:: PROVIDED MATERIAL ::

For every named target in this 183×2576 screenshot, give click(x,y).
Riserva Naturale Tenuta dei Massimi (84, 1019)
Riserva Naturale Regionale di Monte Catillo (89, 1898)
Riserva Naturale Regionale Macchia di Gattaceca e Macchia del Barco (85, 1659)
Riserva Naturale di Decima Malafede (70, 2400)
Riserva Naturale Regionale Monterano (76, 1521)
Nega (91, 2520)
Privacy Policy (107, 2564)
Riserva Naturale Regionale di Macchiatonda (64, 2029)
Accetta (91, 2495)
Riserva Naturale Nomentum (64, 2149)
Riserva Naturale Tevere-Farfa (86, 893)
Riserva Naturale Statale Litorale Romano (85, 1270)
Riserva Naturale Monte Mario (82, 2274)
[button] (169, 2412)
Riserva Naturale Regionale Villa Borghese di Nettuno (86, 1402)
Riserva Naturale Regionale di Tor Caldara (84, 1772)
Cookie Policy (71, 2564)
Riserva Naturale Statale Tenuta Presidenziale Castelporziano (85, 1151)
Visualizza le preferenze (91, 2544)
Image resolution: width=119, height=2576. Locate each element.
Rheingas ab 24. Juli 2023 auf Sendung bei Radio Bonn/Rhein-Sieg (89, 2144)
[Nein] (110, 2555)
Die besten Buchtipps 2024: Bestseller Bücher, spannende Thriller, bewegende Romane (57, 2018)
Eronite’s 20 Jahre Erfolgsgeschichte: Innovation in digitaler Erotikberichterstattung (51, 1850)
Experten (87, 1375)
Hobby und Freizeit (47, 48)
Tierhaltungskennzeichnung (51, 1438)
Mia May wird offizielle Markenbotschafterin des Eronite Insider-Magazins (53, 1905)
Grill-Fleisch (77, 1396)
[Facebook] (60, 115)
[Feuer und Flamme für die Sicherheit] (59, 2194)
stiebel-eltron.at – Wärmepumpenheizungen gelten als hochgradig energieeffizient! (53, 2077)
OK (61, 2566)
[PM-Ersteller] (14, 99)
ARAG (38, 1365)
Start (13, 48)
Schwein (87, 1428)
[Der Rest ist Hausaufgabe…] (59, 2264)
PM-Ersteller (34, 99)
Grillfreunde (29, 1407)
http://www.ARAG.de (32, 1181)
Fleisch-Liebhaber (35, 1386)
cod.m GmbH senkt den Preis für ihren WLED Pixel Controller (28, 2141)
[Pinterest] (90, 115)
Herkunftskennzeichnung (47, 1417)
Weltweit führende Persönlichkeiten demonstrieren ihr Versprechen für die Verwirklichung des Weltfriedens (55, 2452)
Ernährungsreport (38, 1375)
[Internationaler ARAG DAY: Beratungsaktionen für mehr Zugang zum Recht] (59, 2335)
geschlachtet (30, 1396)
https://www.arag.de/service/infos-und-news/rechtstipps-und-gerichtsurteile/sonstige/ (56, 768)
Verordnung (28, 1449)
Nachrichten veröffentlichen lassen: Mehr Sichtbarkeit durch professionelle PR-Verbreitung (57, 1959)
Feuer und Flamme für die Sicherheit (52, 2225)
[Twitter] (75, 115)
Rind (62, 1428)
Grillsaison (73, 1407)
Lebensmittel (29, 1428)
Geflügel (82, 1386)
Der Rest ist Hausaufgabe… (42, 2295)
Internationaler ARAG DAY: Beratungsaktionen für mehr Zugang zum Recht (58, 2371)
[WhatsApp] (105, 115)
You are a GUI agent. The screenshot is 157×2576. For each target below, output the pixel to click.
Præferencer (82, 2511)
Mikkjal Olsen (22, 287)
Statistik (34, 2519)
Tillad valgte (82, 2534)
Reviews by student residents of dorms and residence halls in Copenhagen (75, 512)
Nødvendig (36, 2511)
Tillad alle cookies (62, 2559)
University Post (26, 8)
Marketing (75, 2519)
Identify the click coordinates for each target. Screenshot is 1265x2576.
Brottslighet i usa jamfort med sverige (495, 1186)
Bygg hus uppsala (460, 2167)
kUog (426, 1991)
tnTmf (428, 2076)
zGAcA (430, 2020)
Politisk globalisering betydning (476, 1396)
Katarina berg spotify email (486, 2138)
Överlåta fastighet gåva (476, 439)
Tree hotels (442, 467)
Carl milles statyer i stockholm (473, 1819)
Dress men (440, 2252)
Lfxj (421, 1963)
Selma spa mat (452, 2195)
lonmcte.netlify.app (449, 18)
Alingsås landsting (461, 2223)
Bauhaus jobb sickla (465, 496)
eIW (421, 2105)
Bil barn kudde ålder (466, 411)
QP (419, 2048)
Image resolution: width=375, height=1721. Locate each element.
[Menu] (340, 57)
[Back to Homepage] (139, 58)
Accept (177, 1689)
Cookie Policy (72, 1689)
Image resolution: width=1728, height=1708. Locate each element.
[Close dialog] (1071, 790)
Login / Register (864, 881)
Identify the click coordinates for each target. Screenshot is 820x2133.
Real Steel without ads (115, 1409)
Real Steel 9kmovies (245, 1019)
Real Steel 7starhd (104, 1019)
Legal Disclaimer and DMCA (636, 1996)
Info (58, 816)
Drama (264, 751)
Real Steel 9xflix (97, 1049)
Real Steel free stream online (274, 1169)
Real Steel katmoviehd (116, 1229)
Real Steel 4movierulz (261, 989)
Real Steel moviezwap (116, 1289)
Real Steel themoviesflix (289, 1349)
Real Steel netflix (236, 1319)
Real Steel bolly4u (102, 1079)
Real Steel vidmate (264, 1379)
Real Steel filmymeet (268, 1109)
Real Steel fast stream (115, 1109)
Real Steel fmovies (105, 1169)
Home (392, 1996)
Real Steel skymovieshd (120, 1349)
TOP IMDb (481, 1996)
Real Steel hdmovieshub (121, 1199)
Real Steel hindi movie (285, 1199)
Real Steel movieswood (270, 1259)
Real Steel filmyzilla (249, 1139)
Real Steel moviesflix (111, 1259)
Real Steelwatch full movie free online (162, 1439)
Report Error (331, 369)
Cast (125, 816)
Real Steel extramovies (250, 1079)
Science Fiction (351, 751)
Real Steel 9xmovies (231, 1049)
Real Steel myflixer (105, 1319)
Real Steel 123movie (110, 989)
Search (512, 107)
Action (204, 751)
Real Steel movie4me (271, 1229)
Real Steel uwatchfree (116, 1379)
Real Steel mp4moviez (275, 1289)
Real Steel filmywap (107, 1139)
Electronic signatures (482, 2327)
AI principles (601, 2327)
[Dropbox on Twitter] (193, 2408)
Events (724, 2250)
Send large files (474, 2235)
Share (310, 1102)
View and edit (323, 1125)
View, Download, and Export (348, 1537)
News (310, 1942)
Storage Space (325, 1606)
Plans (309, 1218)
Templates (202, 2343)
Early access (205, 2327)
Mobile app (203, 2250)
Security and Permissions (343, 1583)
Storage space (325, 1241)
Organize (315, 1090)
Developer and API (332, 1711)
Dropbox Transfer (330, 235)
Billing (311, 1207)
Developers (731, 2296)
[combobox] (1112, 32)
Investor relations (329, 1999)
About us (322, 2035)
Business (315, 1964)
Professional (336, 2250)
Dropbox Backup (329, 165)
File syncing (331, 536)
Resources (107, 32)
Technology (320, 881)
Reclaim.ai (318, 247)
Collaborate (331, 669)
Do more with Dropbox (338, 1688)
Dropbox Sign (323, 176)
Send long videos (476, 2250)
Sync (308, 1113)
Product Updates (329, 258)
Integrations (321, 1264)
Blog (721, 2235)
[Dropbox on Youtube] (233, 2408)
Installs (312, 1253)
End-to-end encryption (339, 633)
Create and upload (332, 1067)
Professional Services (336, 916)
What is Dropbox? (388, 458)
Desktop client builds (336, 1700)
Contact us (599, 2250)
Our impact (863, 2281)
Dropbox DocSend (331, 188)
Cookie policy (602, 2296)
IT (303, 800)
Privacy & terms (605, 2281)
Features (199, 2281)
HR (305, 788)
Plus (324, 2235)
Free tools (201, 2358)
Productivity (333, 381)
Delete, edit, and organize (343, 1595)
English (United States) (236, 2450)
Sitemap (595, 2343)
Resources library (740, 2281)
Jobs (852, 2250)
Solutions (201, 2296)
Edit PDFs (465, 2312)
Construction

:::

◆ **WHAT TO WORK ON**
Out of the data above, return each line where the word "click" can be found.

◆ **RESPONSE TO THE TASK**
For every named target in this 183×2576 screenshot, give click(x,y).
You are a GUI agent. The screenshot is 157×2576. For each target below, output the pixel to click.
Identify the click coordinates for each target. Screenshot is 1265x2576.
Identify the click coordinates for each target. Screenshot is 820x2133.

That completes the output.